Basics topic (see "Patient education: Stevens-Johnson syndrome and toxic epidermal necrolysis (The Basics)")

SUMMARY AND RECOMMENDATIONS

Initial in-hospital evaluation – Patients suspected to have Stevens-Johnson syndrome (SJS) and toxic epidermal necrolysis (TEN) require immediate in-hospital evaluation.

Identification and withdrawal of the offending drug – Prompt withdrawal of the offending drug (table 1) may improve the prognosis. The algorithm of drug causality for epidermal necrolysis (ALDEN (table 2)) can help identify the offending agent. (See 'Prompt identification and withdrawal of the causative drug' above.)

Assessment of severity and prognosis – The severity and prognosis of the disease should be rapidly determined by using the score of toxic epidermal necrolysis (SCORTEN) to define the appropriate medical setting for management. (See 'Assessment of the extent of skin detachment' above and 'Assessment of prognosis' above.)

Transfer to a referral center – Patients with body surface area (BSA) detachment of ≥10 percent, rapidly progressive disease, or worsening biochemical/organ function should be transferred and managed in specialized centers, such as specialized dermatology units, burn centers, or intensive care units. (See 'Transfer to a referral center' above.)

Supportive care – Supportive care is the mainstay of treatment and includes wound care, fluid and electrolyte management, nutritional support, temperature management, pain control, prevention and treatment of infection, ocular care, and organ support if needed. (See 'Supportive care' above.)
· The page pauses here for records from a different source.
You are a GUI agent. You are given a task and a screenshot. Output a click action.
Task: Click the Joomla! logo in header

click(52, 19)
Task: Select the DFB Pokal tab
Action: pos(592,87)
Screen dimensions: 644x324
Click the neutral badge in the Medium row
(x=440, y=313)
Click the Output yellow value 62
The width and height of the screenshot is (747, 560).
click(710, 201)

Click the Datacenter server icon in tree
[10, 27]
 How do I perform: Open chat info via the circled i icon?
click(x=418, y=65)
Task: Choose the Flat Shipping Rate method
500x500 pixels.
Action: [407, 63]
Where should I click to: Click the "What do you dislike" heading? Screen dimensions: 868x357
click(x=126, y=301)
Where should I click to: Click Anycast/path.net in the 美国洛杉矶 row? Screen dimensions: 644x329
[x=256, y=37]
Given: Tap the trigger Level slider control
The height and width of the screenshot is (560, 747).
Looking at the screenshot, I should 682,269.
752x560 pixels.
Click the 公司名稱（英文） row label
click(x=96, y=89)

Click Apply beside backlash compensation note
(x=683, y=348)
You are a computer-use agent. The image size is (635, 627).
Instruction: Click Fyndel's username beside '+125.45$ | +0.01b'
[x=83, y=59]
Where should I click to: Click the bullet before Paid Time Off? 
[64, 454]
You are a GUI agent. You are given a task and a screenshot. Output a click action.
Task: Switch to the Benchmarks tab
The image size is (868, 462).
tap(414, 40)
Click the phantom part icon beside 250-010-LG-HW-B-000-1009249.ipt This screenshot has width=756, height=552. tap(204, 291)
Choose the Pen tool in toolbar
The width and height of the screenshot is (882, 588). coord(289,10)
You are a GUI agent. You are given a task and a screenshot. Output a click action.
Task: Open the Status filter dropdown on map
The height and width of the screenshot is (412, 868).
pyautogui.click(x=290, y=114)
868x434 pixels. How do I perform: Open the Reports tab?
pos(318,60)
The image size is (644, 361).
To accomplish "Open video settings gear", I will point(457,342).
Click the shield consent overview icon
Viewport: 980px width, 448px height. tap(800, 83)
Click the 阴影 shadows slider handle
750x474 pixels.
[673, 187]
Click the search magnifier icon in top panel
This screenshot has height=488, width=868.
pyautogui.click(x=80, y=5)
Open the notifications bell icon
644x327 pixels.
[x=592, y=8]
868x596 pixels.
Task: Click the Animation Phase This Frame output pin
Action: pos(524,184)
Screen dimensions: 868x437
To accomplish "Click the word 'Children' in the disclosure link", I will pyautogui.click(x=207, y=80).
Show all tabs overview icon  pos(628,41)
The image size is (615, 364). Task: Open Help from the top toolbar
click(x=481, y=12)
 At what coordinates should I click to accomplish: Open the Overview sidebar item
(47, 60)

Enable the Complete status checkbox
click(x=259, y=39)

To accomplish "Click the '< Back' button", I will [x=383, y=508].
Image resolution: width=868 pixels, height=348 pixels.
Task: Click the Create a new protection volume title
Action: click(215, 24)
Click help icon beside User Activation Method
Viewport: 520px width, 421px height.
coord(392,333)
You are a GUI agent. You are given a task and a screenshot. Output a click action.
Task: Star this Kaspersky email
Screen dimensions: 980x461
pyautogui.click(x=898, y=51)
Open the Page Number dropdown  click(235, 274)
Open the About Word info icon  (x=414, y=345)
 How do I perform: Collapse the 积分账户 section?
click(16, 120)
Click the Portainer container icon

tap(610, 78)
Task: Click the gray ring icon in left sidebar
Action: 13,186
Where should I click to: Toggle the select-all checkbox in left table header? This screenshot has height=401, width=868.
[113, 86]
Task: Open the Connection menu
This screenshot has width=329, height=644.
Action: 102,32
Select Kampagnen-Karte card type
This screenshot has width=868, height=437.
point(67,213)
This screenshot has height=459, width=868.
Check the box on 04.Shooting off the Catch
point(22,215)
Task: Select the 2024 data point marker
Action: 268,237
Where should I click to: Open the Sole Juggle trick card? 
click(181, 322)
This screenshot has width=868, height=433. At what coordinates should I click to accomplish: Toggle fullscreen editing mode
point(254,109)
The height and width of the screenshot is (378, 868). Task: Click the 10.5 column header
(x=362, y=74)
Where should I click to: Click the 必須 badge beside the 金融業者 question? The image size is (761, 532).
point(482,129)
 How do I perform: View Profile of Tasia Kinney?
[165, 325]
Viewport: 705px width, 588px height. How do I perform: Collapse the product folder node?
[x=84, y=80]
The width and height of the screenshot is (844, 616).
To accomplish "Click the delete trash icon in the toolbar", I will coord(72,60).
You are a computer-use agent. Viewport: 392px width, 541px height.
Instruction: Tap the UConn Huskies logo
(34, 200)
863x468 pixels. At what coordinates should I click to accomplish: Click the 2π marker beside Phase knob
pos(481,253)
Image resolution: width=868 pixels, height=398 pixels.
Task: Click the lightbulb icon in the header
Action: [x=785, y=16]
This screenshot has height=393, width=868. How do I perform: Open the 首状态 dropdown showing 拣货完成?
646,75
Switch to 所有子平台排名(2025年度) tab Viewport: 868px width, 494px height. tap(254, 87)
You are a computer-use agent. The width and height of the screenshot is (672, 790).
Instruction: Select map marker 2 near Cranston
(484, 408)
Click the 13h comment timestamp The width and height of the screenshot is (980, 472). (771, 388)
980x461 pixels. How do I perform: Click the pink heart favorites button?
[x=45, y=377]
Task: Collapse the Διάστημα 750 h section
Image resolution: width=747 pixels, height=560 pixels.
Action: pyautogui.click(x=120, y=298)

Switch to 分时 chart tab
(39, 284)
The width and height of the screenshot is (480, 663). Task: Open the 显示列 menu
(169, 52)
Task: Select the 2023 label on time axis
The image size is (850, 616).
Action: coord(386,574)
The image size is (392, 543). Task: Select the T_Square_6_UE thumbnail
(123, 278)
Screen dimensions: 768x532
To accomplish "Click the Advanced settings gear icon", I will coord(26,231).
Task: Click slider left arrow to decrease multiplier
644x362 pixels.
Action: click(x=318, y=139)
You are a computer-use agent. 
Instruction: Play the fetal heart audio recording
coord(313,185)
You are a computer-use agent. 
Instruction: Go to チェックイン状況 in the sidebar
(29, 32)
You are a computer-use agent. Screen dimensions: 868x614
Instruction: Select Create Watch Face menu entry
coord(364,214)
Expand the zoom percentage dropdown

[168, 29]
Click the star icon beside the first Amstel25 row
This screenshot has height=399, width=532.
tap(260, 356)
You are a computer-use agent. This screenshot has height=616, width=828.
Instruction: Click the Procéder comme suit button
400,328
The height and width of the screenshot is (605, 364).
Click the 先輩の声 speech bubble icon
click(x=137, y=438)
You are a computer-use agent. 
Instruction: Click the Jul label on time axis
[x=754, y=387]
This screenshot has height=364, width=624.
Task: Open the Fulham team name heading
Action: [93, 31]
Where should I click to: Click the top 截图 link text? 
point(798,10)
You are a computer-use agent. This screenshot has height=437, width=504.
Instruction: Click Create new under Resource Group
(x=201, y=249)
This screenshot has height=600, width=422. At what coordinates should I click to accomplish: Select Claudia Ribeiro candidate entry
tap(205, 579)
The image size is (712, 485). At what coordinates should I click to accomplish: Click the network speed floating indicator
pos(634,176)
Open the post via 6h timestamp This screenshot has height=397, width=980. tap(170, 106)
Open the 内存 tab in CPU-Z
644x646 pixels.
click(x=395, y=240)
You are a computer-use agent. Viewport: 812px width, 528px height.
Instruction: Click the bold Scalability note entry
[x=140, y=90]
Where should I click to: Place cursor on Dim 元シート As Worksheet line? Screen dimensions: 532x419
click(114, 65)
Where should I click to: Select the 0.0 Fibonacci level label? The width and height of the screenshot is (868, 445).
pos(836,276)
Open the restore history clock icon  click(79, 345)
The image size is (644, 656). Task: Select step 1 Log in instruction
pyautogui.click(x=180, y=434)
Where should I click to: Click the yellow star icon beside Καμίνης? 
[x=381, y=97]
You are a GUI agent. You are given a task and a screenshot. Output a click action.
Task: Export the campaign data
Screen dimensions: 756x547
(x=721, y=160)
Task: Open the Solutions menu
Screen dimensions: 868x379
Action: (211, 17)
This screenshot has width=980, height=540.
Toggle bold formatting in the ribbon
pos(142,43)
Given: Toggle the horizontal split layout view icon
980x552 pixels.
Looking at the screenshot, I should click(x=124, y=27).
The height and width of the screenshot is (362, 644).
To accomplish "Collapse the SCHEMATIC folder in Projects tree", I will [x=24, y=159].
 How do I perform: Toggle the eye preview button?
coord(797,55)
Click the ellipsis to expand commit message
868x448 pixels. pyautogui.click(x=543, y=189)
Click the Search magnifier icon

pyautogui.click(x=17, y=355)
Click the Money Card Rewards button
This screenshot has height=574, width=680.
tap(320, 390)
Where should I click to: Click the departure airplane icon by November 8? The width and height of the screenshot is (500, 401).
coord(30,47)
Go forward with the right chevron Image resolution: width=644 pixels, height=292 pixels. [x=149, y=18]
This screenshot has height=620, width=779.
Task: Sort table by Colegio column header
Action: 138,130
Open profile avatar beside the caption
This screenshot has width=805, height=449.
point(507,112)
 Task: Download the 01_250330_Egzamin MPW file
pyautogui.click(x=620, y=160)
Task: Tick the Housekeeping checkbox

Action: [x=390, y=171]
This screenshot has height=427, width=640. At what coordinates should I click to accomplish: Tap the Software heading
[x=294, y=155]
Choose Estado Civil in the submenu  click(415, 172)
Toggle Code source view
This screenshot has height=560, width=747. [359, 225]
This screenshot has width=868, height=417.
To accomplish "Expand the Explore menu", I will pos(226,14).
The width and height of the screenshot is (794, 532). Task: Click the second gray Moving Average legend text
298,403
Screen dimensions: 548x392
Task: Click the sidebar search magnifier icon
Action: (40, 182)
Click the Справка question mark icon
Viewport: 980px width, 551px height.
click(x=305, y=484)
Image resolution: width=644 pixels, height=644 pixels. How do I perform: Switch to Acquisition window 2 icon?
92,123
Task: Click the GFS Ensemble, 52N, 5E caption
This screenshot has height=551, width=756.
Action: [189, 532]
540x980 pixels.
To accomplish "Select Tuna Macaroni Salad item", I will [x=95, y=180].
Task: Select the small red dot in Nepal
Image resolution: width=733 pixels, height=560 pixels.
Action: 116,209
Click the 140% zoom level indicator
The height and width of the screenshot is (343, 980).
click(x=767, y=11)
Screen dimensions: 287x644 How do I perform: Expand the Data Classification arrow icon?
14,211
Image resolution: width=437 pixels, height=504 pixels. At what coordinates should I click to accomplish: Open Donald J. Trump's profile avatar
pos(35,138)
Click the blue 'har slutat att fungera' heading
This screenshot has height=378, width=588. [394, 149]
Wound care – The optimal approach to wound care has not been determined. Success has been reported with both repeated debridement of exfoliating skin and "antishear" wound care, in which the necrotic skin is left in place to act as a biologic dressing. (See 'Wound care' above.)

Ocular care – Ocular lesions require immediate attention and care. Specific interventions aimed at preventing long-term ocular sequelae in severe cases with extensive sloughing of the bulbar conjunctiva include the use of preservative-free corticosteroid eye drops, coverage of the eye surface with cryopreserved amniotic membrane, and use of scleral spacers. (See 'Management of ocular involvement' above.)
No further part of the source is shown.